The growth rate for the fourth quarter of this year will be around 7.5-7.7% and the GDP for the whole year of 2017 may reach over 6.7%, the National Financial Supervisory Commission (NFSC) has forecast.

Without any sudden changes, inflation in 2017 will only increase by 3% over the same period last year, according to the National Financial Supervisory Commission.
Without any sudden changes, inflation in 2017 will only increase by 3% over the same period last year, according to the National Financial Supervisory Commission.

According to the NFSC, GDP growth in the third quarter achieved impressive results, up 7.46% over the same period of last year, due to all three sectors of the economy (agro-forestry-fisheries, industrial and construction, and service sectors) maintaining their recovery momentum, especially in the manufacturing industries which saw a sharp increase of 12.77% (the same period last year increased by just 11%).

This is the third quarter that witnessed the highest growth rate in the last ten years.

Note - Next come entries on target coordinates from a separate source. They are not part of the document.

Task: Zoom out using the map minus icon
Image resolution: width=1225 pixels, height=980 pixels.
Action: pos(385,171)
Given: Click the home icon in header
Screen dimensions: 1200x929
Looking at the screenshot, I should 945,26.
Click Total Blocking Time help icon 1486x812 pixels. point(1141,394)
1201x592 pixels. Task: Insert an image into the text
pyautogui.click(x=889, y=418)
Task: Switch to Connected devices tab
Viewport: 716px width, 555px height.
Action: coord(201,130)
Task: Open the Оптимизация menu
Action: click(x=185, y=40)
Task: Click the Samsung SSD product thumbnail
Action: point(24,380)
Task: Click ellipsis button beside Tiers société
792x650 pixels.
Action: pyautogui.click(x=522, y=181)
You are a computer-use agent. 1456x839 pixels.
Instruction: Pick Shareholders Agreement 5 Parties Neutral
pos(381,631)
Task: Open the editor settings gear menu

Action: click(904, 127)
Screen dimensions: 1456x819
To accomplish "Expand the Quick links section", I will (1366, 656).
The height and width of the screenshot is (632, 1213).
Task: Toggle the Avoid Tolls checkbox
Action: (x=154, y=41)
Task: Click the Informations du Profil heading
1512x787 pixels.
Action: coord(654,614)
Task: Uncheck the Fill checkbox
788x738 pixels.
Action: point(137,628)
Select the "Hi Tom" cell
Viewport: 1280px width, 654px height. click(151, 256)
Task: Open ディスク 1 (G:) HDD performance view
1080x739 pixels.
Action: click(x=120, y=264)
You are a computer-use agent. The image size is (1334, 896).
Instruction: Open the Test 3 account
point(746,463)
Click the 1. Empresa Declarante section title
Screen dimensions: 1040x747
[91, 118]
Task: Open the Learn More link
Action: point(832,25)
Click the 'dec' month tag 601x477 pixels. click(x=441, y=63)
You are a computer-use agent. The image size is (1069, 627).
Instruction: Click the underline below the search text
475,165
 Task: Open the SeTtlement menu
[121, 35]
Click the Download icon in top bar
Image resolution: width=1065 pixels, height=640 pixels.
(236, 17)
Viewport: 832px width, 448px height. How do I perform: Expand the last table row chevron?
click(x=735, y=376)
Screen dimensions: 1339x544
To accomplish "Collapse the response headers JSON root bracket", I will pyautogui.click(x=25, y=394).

The third quarter witnessed a surplus of US$1 billion, greatly improved after the first two quarters, which saw a deficit, due to increased exports.

The commission forecasts that exports will continue to rise sharply in the fourth quarter due to the improvement in global trade in the last months of the year.

The aggregate demand continued to improve, contributing to the growth in the third quarter. Investment capital increased positively over the same period last year, as FDI disbursement, in the first nine months of the year, was estimated at US$12.5 billion, an annual increase of 13.4%.

The NFSC also noted that the “trend” component – the indicator showing the supply capacity of the economy – has continuously improved, demonstrating that the solutions proposed by the Government, to improve the investment environment and business development, have achieved positive results, creating a strong impetus for economic growth.

In Q4, consumption and investment demand is forecast to increase sharply as the rate of disbursement of investment in capital construction is accelerated.

Meanwhile, exports are also likely to rise sharply due to favourable developments in the world economy, as well as global trade growth.

In addition, according to the commission’s analysis, inflation is tends to be stable as food and foodstuff prices are less likely to fluctuate. In the absence of a sudden adjustment of public service prices in the last months of the year, inflation for the whole 2017 would only increase by approximately 3% over the same period last year.